- _Written instruction_
In the text on earn-outs below, condense the paragraph that begins "An earn-out is a provision" into a shorter version that keeps its main facts.

- _Text to read_
=-=-=-=-=

Traditionally, when an owner sold his company, the buyer paid the entire purchase price in cash at the closing. Although the owner sometimes continued as an employee or consultant to help transition the business to the buyer, the owner was no longer personally invested in the business’s performance. Over the last few years, though, we’ve seen an increase in the number of deals with earn-outs.
An earn-out is a provision in the purchase agreement that entitles the seller to additional purchase price if the business hits agreed-upon targets—usually based on financial performance—during the period after closing. Deals that have earn-outs typically result from a difference of opinion between the buyer and the seller as to the value of the business being sold. The parties attempt to bridge that gap by agreeing that the buyer will pay the seller more for the business if the business turns out to be more valuable than the buyer thought it was.
When a deal contains an earn-out, the selling owner has a vital interest in ensuring that (1) the business performs well after closing, and (2) the terms of the purchase agreement that govern the methods for measuring the business’s performance are clear and not subject to manipulation. In addition to working out the agreement as to what the targets are and how much the buyer will pay the seller if the business fails to reach, reaches, or exceeds those targets, there are usually several other issues that the seller will want to address. Some are:
1. Will the selling owner be employed by the business?
2. How much control will the selling owner have over daily operations and major decisions that could affect the revenues and expenses of the business?

=-=-=-=-=

- _Material shown_
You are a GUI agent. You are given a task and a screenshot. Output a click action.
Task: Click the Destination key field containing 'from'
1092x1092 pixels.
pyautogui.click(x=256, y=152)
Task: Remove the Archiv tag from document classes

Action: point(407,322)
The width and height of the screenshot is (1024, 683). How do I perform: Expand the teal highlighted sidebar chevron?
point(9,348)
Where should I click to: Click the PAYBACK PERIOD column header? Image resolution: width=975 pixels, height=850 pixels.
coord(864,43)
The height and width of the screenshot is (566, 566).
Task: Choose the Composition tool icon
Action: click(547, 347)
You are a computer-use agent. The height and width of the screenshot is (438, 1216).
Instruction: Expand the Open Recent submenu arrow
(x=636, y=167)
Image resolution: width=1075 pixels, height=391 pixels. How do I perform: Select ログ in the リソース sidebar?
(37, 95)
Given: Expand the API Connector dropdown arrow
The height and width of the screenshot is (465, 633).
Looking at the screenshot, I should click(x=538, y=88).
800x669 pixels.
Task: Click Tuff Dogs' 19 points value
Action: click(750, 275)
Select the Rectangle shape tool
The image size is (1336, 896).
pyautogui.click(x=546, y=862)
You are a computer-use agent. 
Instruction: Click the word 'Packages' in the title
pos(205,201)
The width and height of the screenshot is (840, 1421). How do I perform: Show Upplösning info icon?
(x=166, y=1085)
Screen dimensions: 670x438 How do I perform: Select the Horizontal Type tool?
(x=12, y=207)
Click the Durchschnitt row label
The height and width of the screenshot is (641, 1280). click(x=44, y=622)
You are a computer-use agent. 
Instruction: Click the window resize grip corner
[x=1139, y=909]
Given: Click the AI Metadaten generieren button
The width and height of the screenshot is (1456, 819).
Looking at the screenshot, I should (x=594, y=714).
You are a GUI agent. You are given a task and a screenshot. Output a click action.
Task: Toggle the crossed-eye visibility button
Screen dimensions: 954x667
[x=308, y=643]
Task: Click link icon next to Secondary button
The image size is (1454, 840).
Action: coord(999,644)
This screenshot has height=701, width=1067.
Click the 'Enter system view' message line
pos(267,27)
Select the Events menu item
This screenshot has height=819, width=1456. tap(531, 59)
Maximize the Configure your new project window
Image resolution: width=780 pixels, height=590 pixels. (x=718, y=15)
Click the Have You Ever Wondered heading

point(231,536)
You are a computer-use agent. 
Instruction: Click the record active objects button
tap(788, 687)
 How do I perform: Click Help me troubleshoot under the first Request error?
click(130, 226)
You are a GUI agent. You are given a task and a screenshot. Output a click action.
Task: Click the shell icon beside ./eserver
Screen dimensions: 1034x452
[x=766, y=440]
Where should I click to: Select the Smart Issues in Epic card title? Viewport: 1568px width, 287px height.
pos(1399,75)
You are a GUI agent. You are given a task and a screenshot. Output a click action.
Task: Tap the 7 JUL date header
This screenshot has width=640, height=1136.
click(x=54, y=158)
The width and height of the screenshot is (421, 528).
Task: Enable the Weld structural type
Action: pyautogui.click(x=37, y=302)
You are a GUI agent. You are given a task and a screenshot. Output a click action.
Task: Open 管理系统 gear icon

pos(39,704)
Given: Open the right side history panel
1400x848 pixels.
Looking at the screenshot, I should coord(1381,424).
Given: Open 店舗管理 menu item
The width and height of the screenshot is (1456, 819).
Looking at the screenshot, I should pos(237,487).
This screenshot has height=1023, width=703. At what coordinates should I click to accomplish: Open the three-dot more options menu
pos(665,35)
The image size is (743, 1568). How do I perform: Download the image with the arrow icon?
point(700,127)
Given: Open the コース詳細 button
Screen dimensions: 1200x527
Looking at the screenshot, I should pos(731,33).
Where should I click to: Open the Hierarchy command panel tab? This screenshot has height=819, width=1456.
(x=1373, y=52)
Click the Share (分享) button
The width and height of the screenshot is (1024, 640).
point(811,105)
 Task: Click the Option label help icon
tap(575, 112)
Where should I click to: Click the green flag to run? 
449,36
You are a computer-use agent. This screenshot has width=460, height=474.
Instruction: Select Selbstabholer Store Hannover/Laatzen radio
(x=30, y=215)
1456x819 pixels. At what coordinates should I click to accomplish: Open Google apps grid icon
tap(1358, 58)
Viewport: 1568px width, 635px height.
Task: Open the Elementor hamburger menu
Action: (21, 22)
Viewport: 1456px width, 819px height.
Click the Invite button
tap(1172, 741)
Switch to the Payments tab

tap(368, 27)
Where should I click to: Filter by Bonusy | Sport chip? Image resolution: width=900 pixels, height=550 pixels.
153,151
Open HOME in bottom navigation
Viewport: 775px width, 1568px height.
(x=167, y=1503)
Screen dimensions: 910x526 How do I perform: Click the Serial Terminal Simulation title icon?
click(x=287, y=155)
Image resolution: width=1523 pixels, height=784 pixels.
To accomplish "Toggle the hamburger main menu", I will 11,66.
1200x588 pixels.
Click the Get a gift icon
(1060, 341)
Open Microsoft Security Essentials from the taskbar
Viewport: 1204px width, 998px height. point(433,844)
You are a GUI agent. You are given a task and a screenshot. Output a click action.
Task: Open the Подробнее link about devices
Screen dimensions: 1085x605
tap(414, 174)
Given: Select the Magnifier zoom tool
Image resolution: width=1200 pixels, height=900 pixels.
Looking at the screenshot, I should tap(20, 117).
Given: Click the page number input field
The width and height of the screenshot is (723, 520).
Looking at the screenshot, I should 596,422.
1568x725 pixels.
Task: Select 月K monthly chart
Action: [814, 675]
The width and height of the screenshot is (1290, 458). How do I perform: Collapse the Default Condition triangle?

=-=-=-=-=

- _Task solution_
An earn-out is a clause in the purchase agreement that gives the seller additional purchase price if the business meets agreed targets, usually financial ones, after closing. Such deals typically arise when buyer and seller disagree about the business's value. They close that gap by having the buyer pay more if the business proves more valuable than the buyer thought.